Northmoor Road

Northmoor Road, looking south from the junction with Belbroughton Road
20 Northmoor Road, the former home of the author J.R.R. Tolkien
St Andrew's Church,[1] on the corner of Northmoor Road and Linton Road
J.R.R. Tolkien, who lived at 22 and 20 Northmoor Road in the 1930s

Northmoor Road is a road in North Oxford, England.[2]

Location

Northmoor Road runs north-south parallel to and east of the Banbury Road. At the northern end is a junction with Belbroughton Road and to the south is a junction with Bardwell Road, location of the Dragon School. Linton Road crosses the road east-west about halfway along.

St Andrew's Church,[1] established in 1907, is on the southeast corner of the junction with Linton Road. Just to the north is Northmoor Place, a row of newer terrace houses. Most of the houses in Northmoor Road are substantial detached residences, built between 1899 and 1930.[2] Many of the earliest houses at the southern end were designed by Harry Wilkinson Moore (1850–1915).[3]

Residents

The most famous resident of Northmoor Road was the Oxford academic and author J. R. R. Tolkien.[4] He lived at No. 22 in 1926–30 and then a larger house at No. 20 in 1930–47. Tolkien wrote The Hobbit and most of The Lord of the Rings while living at 20 Northmoor Road.[5][6] There is now a blue plaque on the house. He later lived at Sandfield Road in Headington.

Another resident was Sir Martin Wood, who in 1959 set up his company, Oxford Instruments, in his garden shed at his house in Northmoor Road. Oxford Instruments went on to become a leading company in medical technology. Later, in the 1980s, Wood founded the Northmoor Trust, aimed at promoting nature conservation at Little Wittenham and Wittenham Clumps in the Oxfordshire countryside south of Oxford.

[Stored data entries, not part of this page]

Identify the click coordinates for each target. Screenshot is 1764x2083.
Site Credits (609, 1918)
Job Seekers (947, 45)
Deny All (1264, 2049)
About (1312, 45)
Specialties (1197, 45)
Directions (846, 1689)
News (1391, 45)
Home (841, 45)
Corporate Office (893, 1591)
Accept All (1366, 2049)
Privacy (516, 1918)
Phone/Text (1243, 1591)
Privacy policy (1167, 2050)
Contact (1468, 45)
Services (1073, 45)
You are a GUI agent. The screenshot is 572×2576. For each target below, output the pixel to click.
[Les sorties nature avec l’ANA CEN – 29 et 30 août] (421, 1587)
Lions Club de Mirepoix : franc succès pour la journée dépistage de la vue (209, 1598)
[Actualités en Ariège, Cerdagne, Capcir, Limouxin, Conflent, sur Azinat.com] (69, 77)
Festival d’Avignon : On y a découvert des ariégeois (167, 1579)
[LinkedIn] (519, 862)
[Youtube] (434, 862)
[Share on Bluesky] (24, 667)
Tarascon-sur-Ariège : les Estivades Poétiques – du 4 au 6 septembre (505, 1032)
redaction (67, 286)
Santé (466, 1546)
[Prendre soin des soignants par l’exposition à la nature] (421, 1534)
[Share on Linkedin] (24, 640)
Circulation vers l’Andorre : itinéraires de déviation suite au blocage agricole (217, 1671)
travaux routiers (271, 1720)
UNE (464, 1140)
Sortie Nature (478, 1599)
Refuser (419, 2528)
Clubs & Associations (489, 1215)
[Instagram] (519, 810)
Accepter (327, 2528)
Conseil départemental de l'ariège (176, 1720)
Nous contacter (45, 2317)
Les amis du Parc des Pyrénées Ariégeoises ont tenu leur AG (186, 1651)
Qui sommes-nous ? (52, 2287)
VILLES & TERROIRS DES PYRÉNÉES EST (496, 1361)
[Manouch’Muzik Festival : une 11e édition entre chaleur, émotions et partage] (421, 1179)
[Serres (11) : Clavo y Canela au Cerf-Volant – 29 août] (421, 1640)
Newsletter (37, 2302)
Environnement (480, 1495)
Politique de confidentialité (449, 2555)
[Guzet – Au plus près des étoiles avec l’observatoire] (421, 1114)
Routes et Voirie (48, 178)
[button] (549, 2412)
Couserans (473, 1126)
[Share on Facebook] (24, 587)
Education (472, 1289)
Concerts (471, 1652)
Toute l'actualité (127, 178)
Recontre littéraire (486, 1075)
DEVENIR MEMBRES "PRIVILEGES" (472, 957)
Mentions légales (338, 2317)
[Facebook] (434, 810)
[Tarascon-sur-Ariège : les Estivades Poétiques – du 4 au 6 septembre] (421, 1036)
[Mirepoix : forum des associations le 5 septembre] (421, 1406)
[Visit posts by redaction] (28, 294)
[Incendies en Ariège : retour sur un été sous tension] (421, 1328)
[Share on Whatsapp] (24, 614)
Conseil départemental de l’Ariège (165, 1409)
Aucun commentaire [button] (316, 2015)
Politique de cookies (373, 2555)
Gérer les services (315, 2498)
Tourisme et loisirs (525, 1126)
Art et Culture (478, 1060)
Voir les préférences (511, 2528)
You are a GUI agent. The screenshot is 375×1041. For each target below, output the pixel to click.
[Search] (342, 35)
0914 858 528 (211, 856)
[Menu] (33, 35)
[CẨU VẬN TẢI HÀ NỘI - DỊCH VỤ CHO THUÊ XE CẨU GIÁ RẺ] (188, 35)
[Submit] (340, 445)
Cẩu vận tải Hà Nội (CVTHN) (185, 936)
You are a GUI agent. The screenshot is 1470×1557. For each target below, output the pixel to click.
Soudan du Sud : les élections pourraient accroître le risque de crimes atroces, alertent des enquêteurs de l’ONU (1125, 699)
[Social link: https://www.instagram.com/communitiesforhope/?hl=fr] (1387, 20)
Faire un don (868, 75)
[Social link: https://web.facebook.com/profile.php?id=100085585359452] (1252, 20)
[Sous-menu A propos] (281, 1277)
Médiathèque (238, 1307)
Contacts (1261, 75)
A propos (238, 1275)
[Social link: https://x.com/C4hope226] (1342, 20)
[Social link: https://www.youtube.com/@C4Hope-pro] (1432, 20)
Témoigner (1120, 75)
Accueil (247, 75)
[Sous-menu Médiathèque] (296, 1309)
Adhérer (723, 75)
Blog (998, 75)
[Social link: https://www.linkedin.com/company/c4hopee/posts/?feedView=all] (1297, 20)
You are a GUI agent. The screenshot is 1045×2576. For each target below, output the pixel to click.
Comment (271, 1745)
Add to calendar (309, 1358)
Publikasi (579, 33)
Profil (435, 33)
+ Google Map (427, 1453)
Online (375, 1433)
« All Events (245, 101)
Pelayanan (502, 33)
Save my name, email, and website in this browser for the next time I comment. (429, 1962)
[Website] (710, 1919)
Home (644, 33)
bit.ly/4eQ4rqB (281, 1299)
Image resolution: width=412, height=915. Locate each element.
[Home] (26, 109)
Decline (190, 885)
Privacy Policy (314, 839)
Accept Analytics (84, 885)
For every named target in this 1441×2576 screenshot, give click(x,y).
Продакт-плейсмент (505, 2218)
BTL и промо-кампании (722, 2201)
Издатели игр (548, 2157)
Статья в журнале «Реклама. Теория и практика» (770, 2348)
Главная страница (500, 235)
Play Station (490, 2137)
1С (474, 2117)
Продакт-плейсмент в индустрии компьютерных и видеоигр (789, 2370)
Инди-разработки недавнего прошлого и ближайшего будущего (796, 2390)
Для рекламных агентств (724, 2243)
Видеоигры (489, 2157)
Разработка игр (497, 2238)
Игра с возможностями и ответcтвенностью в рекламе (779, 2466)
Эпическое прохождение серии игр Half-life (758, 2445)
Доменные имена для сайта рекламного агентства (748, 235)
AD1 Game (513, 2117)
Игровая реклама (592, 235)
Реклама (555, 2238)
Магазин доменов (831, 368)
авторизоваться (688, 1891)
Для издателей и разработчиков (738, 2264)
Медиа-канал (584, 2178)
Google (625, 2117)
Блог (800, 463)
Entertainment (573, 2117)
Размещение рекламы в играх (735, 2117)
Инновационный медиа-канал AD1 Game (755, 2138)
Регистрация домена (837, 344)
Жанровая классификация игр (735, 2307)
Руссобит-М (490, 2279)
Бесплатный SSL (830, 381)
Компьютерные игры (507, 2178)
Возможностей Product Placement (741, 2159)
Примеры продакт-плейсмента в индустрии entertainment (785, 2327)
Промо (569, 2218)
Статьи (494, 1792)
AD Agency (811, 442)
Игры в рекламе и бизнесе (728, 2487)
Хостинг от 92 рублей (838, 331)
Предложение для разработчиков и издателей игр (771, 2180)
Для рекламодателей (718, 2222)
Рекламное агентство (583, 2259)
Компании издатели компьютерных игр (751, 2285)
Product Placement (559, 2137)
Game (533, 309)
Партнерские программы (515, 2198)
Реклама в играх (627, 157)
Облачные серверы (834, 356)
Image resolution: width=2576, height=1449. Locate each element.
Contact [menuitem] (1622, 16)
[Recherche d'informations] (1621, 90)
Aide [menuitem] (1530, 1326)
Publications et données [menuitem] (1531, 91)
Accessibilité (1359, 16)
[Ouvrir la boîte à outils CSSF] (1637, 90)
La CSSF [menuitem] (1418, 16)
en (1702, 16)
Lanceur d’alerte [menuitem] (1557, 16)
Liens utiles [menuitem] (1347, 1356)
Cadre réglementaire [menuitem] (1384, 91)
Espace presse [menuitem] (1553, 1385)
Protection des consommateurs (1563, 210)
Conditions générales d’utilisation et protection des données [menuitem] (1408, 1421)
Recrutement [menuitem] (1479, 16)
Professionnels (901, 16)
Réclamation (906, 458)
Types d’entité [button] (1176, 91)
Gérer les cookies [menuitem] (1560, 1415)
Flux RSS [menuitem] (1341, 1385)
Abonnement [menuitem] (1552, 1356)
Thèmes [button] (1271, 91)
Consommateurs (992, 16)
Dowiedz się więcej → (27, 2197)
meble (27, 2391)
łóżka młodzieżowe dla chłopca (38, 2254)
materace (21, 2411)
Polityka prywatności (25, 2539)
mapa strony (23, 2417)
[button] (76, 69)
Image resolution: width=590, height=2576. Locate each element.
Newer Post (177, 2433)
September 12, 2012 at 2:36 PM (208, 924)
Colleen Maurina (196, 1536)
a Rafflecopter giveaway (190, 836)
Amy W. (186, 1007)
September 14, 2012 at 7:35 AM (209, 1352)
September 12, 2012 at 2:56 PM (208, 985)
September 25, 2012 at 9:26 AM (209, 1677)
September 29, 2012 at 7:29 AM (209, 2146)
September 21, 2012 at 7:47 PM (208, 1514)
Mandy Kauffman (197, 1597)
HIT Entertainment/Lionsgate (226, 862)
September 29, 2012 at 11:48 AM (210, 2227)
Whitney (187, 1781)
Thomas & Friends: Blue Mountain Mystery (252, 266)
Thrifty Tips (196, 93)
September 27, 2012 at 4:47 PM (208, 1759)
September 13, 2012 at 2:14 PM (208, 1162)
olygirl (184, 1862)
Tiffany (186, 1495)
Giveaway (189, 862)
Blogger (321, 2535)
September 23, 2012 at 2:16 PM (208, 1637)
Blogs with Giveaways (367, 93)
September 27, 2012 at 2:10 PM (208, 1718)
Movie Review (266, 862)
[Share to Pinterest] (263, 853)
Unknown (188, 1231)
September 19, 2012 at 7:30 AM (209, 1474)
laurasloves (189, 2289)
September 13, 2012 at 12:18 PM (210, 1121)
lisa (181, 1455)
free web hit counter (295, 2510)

Charles Firth, Professor of History at the University of Oxford, lived at No. 2 Northmoor Road, a distinctive house with a two-storey bow-front, designed by E. W. Allfrey in 1903–8.[2][7] The house is in the Queen Anne style.[3] The Oxford University historian of science, Professor Margaret Gowing, CBE (1921–1998), lived in Northmoor Place towards the end of her life.[8] Michael Maclagan, Fellow and Tutor in Modern History at Trinity College, herald, and Lord Mayor of Oxford 1970-71, lived for many years at No. 20, Tolkien's former home. The diplomat Sir Julian Bullard (1928–2006) lived in Northmoor Road during his retirement.[9]

See also

References

  1. 1.0 1.1 St Andrew's Church, Oxford, UK.
  2. 2.0 2.1 2.2 Hinchcliffe, Tanis (1992). North Oxford. New Haven & London: Yale University Press. pp. 125–127, 131, 141, 187, 234. ISBN 0-14-071045-0.
  3. 3.0 3.1 Sherwood, Jennifer; Pevsner, Nikolaus (1974). The Buildings of England: Oxfordshire. Penguin Books. p. 324. ISBN 0-14-071045-0.
  4. "Northmoor Road". In Humphrey Carpenter, J.R.R. Tolkien: A biography. George Allen & Unwin, 1977, pages 153–160. ISBN 0-04-928037-6.
  5. Prudames, David (23 November 2004). "Oxford house where Tolkien wrote Lord of the Rings is listed". Culture24. Retrieved 26 November 2009.
  6. Christina Scull & Wayne G. Hammond, The J.R.R. Tolkien Companion & Guide (Houghton Mifflin, 2006), v. 2, p. 694.
  7. Saint, Andrew (1970). "Three Oxford architects". Oxoniensia 35.
  8. MacLeod, Roy (12 September 2012). "Margaret Mary Gowing CBE FBA. 26 April 1921 – 7 November 1998". Biographical Memoirs of Fellows of the Royal Society (London: The Royal Society). doi:10.1098/rsbm.2012.0027.
  9. "Diplomat who played major role in Cold War (Local Obituaries)". The Oxford Times. 2 June 2006.